さて、今僕の手元には、『サザンと彗星の少女』という作品がある。上下巻・全500ページフルカラー。それも全ページ水彩画のアナログ作画。国内では極めて珍しい手法で描かれたこの作品を見付けた時、久々に「これは本棚に飾るべき作品だ」という確信に近い予感があった。

作者の赤瀬由里子が「子どもたちのために描く!」と意気込んで作り上げたこの作品は、80年代タッチの絵とサイケな色彩、そして宇宙を舞台にした超王道のボーイ・ミーツ・ガールものという、正に子ども向けの絵本のような作品である。

ポップで愛らしいキャラクター、迫り来る危険とそれを乗り越える仲間たち。1人の少女のための冒険が、いつの間にか世界の命運を握る戦いに発展する、ある種セカイ系的な要素もあり、その美しい作画と幼さすら感じるストーリーにドキドキしながらページをめくる感触は、思わず小学生の頃に図書館に通って読み耽った『かいけつゾロリ』シリーズを思い出したものだ。

この作品には、少年文学としての圧倒的な「正しさ」がある。

キャラは死なない、恋は芽吹く、そして実る、正義が勝つ、悪は滅ぶ、けれども本当の悪は存在しない。そんな少年漫画の上澄みを掬い取り、どこまでも純然に子どもたち、ひいては子どもだった大人たちのために作られたのが、この『サザンと彗星の少女』という作品なのだ。

だからなのか、読んでいて胸が苦しくなる。グッと込み上げてくるものがある。それはきっとストーリーもそうだけれども、作者の渾身の想いが詰まった作画による部分が大きい。読者に想いを伝えるだけのパワーがある絵だ。

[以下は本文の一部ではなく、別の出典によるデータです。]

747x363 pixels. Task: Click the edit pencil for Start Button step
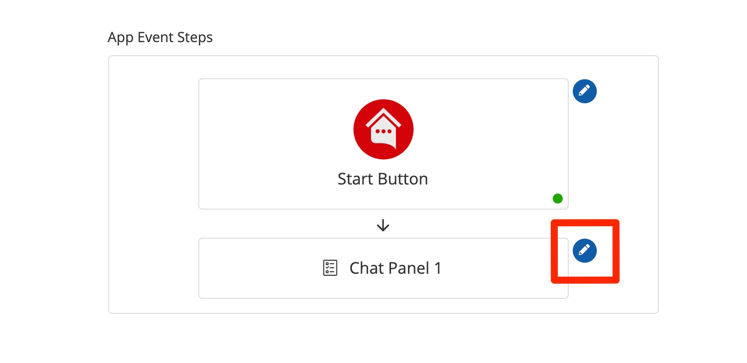[x=584, y=91]
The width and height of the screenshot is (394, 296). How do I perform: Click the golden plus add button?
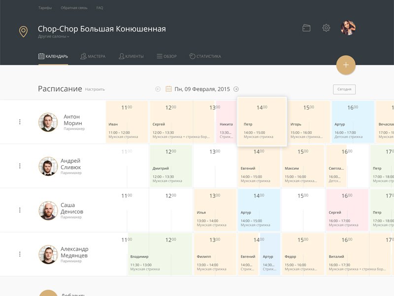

プレゼントとして贈られることも多い「バンド・デシネ」、そしてそれに近い着想で描かれた『サザンと彗星の少女』。実は最終話以外はネットで読むこともできるのだけれども、実際に手にとって読んだ僕からすれば、発色も絵自体が持つパワーも全く及ばない。電子書籍全盛のこの時代だけれども、こんなにもフィジカルで読むことに意義がある作品も珍しい。むしろ、紙の本で読まなければ意味がない作品だとすら思う。

参考リンク:サザンと彗星の少女|第1話

最後に、この作品の担当編集の方が書かれた文章の一部を引用したい。商業誌での連載スタイルが定着した日本でも、こういう本棚に納めたくなるような作品がもっと出てきても良い。そして、商業誌側にもこういう人がいてくれる限り、紙の本は死なないと思うのだ。

『サザンと彗星の少女』は、何というか、利益を最優先に考える版元の私たちにさえ「買う買わないはひとまず置いておいて、とにかく一人でも沢山の人に読んでもらいたい」と思わせる、なにか前向きなオーラをまとった作品です。しかし商業出版ですから利益を追求しないのは嘘で、当然ここには矛盾が生じるのですが、「絶対にモノクロにはしない(オールカラーで出す!)、頑張れば子どもたちでも買える定価にする! しかし利益も出す!」というギリギリの落としどころを探って製作部や営業部とともに知恵を絞りました。その結果の上下巻全500ページ・オールカラー・各980円+税です。